EXERCISE
Below are the records. Reproduce the line that contains "Интервью (391, 14)" and every line after it to the end, exactly and alone.

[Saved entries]

· · · · · · ·

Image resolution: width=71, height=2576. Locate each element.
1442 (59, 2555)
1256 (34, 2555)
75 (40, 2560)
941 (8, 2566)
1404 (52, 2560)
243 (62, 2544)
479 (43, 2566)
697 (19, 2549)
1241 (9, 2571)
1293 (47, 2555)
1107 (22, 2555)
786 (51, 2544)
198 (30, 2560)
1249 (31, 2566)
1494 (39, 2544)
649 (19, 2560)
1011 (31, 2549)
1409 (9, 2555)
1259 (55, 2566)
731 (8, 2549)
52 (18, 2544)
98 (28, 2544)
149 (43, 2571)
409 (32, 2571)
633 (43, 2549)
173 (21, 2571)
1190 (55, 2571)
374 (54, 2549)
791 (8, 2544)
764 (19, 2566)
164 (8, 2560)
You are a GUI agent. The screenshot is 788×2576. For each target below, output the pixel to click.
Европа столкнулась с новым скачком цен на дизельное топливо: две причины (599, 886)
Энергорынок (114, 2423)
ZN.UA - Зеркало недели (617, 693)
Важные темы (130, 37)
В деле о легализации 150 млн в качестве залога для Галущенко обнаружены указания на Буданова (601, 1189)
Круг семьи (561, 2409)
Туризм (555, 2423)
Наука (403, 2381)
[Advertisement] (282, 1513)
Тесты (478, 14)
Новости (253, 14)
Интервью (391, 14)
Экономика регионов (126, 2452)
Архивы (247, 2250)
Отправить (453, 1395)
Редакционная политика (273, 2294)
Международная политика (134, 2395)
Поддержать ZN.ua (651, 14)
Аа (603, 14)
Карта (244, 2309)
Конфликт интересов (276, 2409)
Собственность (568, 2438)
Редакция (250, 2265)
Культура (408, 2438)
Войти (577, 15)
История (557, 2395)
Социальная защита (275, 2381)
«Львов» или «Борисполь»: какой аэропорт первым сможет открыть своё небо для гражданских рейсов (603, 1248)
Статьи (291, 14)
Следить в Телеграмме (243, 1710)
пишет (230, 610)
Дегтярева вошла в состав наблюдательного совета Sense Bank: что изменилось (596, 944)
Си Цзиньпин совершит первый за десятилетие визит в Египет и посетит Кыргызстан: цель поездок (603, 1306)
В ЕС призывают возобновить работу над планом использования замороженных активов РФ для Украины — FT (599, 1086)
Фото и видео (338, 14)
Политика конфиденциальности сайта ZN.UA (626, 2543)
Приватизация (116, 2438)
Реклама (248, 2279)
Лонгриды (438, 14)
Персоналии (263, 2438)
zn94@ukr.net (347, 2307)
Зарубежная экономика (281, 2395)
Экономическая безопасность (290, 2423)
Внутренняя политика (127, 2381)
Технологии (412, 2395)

· · · · · · ·

RESPONSE
Интервью (391, 14)
Экономика регионов (126, 2452)
Архивы (247, 2250)
Отправить (453, 1395)
Редакционная политика (273, 2294)
Международная политика (134, 2395)
Поддержать ZN.ua (651, 14)
Аа (603, 14)
Карта (244, 2309)
Конфликт интересов (276, 2409)
Собственность (568, 2438)
Редакция (250, 2265)
Культура (408, 2438)
Войти (577, 15)
История (557, 2395)
Социальная защита (275, 2381)
«Львов» или «Борисполь»: какой аэропорт первым сможет открыть своё небо для гражданских рейсов (603, 1248)
Статьи (291, 14)
Следить в Телеграмме (243, 1710)
пишет (230, 610)
Дегтярева вошла в состав наблюдательного совета Sense Bank: что изменилось (596, 944)
Си Цзиньпин совершит первый за десятилетие визит в Египет и посетит Кыргызстан: цель поездок (603, 1306)
В ЕС призывают возобновить работу над планом использования замороженных активов РФ для Украины — FT (599, 1086)
Фото и видео (338, 14)
Политика конфиденциальности сайта ZN.UA (626, 2543)
Приватизация (116, 2438)
Реклама (248, 2279)
Лонгриды (438, 14)
Персоналии (263, 2438)
zn94@ukr.net (347, 2307)
Зарубежная экономика (281, 2395)
Экономическая безопасность (290, 2423)
Внутренняя политика (127, 2381)
Технологии (412, 2395)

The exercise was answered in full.